German Spending Habits

Yes, Germans have money, but they are also very stingy. Fact.

Yes, we like luxury goods – our high-end cars, our high-end smartphones, our high-end down parkas.

But we also love a discount, a sale, a great deal. And let’s not forget that in Germany, too, a lot of people are struggling to make ends meet.

When economic forecasts go down, people will switch to savings mode at once. The outbreak of the war in Ukraine in February 2022 immediately resulted in sharply reduced consumer spending. People still needed to eat – but they chose supermarkets‘ private-label foods. They still needed to buy toys for their children – but they opted for the less fancy (= cheaper) brand.
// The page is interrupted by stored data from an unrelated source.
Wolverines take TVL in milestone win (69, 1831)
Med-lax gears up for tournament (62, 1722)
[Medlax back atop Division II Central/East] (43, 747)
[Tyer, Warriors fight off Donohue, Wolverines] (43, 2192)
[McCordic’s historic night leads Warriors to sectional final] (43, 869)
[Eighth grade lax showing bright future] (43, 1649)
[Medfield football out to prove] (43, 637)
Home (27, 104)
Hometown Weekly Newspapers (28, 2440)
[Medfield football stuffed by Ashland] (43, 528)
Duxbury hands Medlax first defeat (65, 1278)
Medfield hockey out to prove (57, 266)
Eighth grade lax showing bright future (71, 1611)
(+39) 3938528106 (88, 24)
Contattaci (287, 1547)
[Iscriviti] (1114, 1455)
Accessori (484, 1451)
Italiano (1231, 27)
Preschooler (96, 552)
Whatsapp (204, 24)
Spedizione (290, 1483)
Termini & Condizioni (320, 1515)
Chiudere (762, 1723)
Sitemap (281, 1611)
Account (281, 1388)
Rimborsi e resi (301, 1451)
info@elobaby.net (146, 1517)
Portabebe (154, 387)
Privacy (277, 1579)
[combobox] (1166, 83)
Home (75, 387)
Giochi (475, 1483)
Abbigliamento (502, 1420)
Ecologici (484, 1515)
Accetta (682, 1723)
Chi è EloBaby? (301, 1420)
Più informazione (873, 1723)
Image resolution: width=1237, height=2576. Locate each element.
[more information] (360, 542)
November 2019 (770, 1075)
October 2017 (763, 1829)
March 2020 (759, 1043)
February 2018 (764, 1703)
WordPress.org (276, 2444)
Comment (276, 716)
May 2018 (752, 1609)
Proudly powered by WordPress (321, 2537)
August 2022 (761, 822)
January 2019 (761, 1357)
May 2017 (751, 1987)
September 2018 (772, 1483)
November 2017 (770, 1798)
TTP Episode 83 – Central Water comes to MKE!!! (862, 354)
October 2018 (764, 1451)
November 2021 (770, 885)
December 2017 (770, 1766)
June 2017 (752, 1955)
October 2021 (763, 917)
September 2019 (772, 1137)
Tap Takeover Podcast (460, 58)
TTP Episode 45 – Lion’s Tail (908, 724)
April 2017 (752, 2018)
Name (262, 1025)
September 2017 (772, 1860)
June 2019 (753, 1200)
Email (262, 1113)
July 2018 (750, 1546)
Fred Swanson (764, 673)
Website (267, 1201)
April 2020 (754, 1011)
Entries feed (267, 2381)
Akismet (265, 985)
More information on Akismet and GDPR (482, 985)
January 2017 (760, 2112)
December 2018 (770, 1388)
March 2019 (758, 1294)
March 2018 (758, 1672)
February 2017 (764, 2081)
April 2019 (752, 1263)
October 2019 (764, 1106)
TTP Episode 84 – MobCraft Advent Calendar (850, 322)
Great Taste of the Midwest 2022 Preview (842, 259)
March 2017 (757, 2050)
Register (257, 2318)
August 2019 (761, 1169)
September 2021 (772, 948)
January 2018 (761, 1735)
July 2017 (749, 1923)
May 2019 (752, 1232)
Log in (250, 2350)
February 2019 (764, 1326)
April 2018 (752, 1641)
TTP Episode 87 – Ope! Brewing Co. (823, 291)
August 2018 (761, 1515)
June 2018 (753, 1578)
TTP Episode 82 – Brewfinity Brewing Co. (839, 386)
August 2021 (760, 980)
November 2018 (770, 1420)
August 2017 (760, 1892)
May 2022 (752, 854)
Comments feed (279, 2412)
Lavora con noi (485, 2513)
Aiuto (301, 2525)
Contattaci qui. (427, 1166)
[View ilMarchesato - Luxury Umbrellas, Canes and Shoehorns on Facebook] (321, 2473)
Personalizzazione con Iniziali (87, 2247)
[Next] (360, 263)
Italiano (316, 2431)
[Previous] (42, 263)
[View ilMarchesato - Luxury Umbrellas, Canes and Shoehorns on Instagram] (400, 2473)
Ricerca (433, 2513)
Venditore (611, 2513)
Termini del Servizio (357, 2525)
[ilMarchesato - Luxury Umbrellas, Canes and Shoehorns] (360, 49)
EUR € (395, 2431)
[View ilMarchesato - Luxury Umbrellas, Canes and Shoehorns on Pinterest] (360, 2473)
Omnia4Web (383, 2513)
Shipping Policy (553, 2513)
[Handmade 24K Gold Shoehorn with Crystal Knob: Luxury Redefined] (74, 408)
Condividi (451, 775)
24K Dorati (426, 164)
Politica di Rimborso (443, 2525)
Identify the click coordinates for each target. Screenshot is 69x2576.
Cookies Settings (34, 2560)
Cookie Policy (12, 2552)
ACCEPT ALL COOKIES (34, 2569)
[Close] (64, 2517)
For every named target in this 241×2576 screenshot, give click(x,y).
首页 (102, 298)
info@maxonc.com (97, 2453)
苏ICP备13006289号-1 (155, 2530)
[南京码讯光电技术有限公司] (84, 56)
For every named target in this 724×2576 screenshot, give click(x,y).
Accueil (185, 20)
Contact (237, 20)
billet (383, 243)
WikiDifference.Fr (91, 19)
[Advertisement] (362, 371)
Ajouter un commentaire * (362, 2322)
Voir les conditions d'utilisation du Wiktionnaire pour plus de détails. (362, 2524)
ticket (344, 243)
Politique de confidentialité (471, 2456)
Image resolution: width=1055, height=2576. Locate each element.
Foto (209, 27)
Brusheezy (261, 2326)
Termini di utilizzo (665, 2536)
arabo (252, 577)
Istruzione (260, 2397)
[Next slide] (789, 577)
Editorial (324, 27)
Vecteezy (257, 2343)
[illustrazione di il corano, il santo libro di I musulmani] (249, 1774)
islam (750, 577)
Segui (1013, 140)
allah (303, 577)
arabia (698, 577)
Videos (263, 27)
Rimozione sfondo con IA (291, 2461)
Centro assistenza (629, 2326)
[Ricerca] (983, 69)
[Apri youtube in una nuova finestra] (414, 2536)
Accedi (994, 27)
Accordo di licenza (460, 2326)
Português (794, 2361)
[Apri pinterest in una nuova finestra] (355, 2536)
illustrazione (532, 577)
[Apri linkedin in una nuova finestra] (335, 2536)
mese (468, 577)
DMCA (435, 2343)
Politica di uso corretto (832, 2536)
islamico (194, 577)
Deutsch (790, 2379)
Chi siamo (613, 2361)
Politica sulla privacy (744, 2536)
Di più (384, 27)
Many Germans are willing to spend significant sums on status symbols, such as €1,500 barbecues. This is theoretically great news for brands, but it also means that for as long as you are not yet a status symbol, you may have to rethink your pricing.

When The Price Must be Right

Some products will sell exclusively on price. Exclusively. In these cases, it is no use arguing, „But we’re from ___!“, „We manufacture domestically!“, „Our product is handmade!“, etc.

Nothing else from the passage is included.